● **Prompt**:
The text of every record, exactly as given and with no pictures, should be your output.

=== Section Start ===

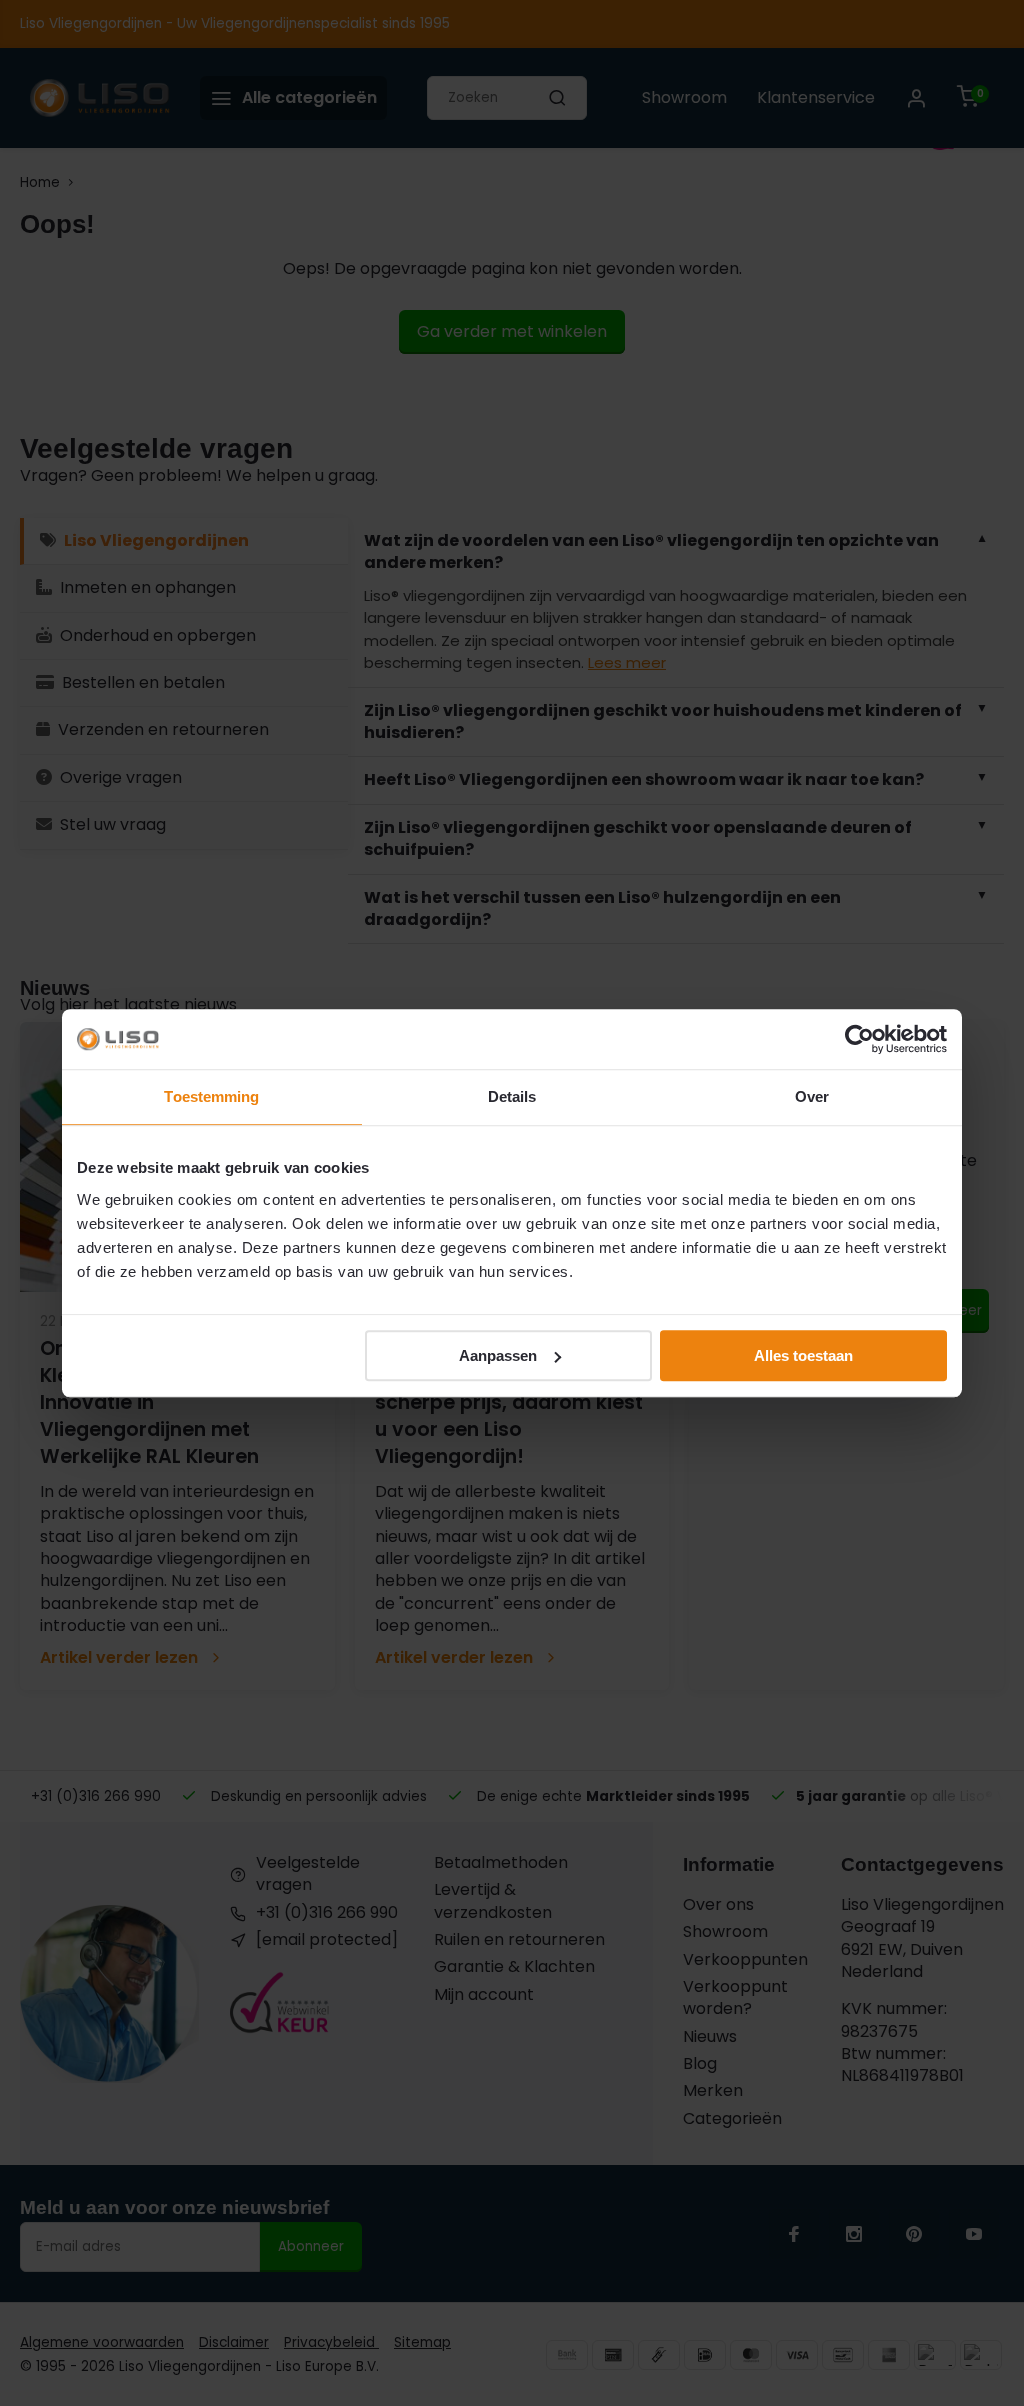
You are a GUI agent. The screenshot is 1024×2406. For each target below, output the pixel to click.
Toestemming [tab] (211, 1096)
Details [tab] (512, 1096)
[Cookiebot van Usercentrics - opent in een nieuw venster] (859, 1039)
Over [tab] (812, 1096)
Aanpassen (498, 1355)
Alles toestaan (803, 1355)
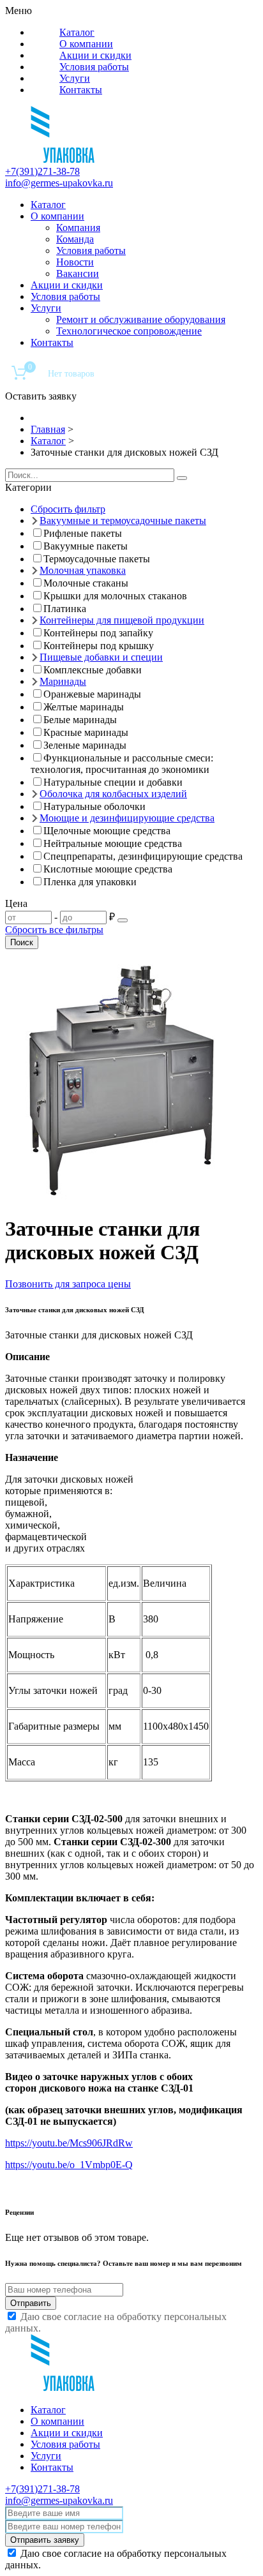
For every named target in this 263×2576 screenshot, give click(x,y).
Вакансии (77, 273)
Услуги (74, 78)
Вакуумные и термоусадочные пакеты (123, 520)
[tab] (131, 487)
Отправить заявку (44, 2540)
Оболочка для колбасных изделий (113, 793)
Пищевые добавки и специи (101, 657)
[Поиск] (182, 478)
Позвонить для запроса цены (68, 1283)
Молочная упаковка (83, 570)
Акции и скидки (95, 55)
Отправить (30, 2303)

=== Section End ===

● **Problem solution**:
You are a GUI agent. The screenshot is 1024×2406. For each target below, output the pixel to click.
Toestemming [tab] (211, 1096)
Details [tab] (512, 1096)
[Cookiebot van Usercentrics - opent in een nieuw venster] (859, 1039)
Over [tab] (812, 1096)
Aanpassen (498, 1355)
Alles toestaan (803, 1355)
For every named target in this 263×2576 screenshot, give click(x,y).
Вакансии (77, 273)
Услуги (74, 78)
Вакуумные и термоусадочные пакеты (123, 520)
[tab] (131, 487)
Отправить заявку (44, 2540)
Оболочка для колбасных изделий (113, 793)
Пищевые добавки и специи (101, 657)
[Поиск] (182, 478)
Позвонить для запроса цены (68, 1283)
Молочная упаковка (83, 570)
Акции и скидки (95, 55)
Отправить (30, 2303)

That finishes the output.